Dahnil Anzar: TGPF tetap jadi solusi
Kendati banyak temuan TGPF di masa lalu menguap, namun sejauh ini itu dinilai sebagai solusi terbaik untuk membongkar kasus penyiraman Nove
Ketua Umum Pimpinan Pusat Pemuda Muhammadiyah, Dahnil Anzar Simanjuntak pesimis dengan kinerja polisi dalam pengusutan kasus Novel Baswedan. Sepuluh bulan berselang sejak penyidik KPK itu disiram air keras oleh oknum tak dikenal. Namun pelaku penyiraman hingga kini masih gelap.
Berangkat dari pesimisme ini, Dahnil bersikukuh menyarankan pembentukan Tim Gabungan Pencari Fakta (TGPF). Menurut pendiri Madrasah Antikorupsi tersebut, TGPF tetap jadi solusi paling efektif.

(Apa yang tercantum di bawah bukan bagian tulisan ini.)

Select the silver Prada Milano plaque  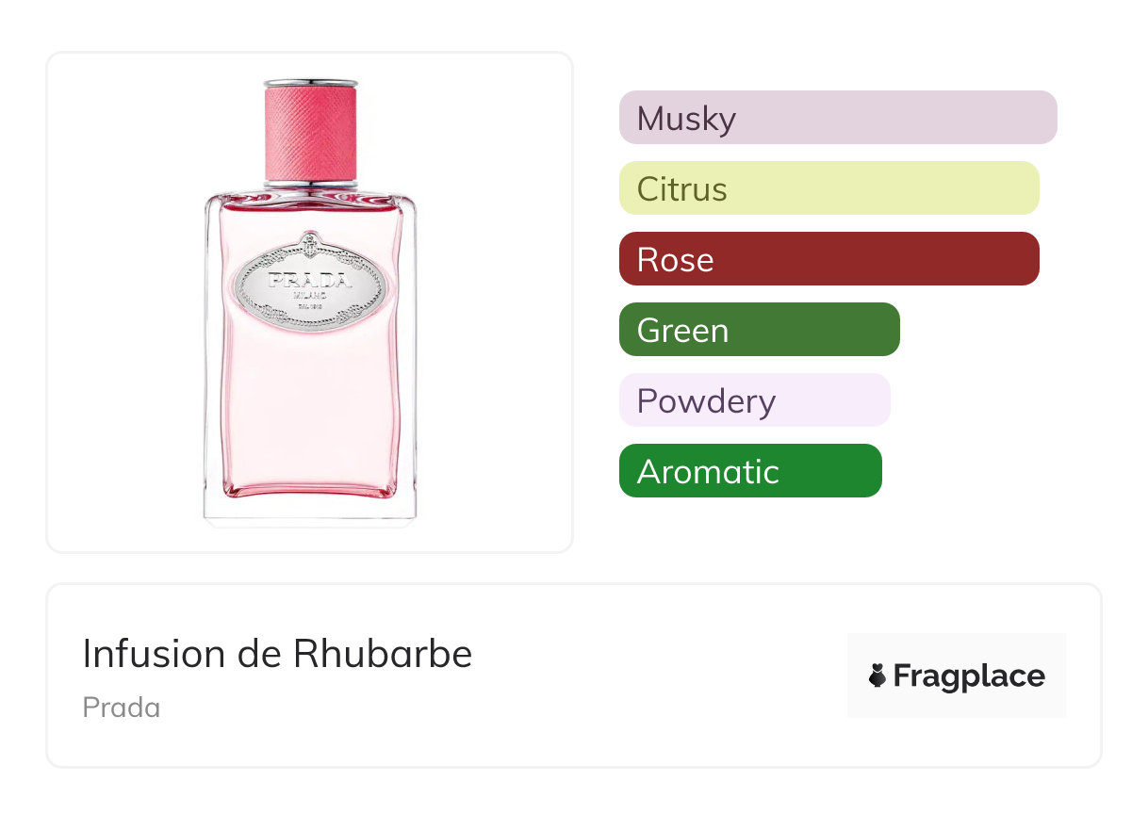pyautogui.click(x=309, y=283)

"TGPF bisa membantu polisi mengungkap hal-hal di luar kendali polisi, terutama terkait hal-hal nonteknis penyidikan. Seperti faktor politik dan dugaan keterlibatan orang-orang high profile dan mempunyai pengaruh kuat," ujar Dahnil kepada Alinea, Rabu (28/7).

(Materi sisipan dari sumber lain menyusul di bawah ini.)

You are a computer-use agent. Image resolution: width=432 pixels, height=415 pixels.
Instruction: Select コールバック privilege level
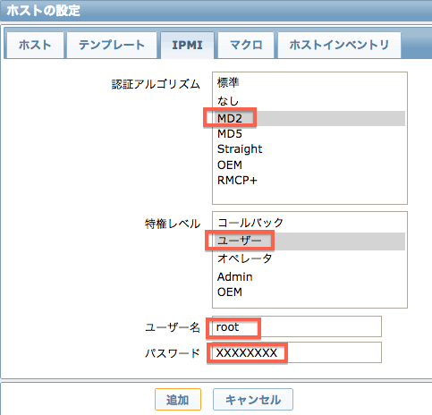pyautogui.click(x=309, y=223)
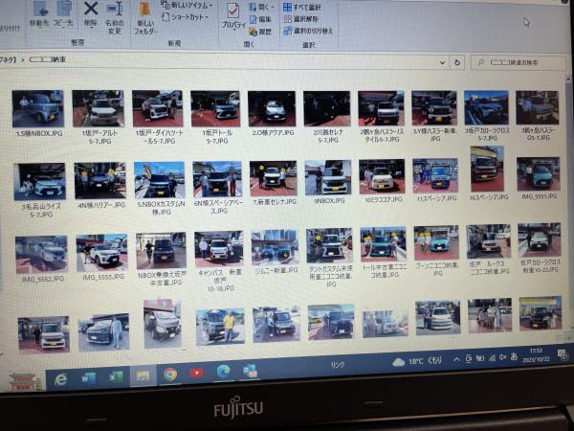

Menurutnya, krisis kepercayaan terhadap kepolisian sudah terjadi lama. Ini terbukti dari banyaknya orang yang kerap mengusulkan pembentukan TGPF untuk kasus-kasus yang mangkrak. Sejak era Orde Lama, pembentukan TGPF untuk mengungkap kasus-kasus besar sudah diinisiasi. Mulai dari kasus pelanggaran HAM di Mesuji, Talangsari, pembantaian massal 1965, hingga pembunuhan Munir. Bahkan kasus terpidana mati kasus narkoba Freddy Budiman, yang konon melibatkan oknum BIN, TNI, dan Polri juga dibuat. Namun hampir semua temuan TGPF menguap.

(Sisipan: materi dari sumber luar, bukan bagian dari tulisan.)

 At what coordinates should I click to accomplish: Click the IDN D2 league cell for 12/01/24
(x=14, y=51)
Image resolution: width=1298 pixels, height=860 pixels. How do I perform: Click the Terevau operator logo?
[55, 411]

Meski begitu, Dahnil tetap yakin TGPF bisa membantu mengungkap kasus Novel. "TGPF harus beranggotakan tokoh-tokoh yang berani, independen, dapat dipercaya, dan memiliki komitmen tinggi terhadap perlawanan korupsi dan HAM," ujarnya.
Disinggung mengenai kegagalan pembongkaran kasus TGPF di masa lalu, Dahnil berpendapat, itu bergantung dari komitmen Presiden Indonesia dan polisi. "Dari banyak TGPF berhasil mengungkapkan banyak fakta, tinggal mau tidak presiden dan polisi meninggikan komitmennya untuk mengungkap," imbuhnya.
Sebagai informasi, TGPF memang kelompok independen yang dibuat untuk membantu polisi mengungkap fakta dan mengumpulkan bukti di lapangan. Hasil temuannya hanya bersifat rekomendasi saja. Alhasil, hal ini tak urung jadi persoalan sendiri. Sebab eksekutor hukumnya tetap mereka yang duduk di instansi resmi, bukan TGPF. Ketidakefektifan pembentukan TGPF ini bisa ditelusuri dari sejarah pembentukannya dalam kasus-kasus di masa lalu.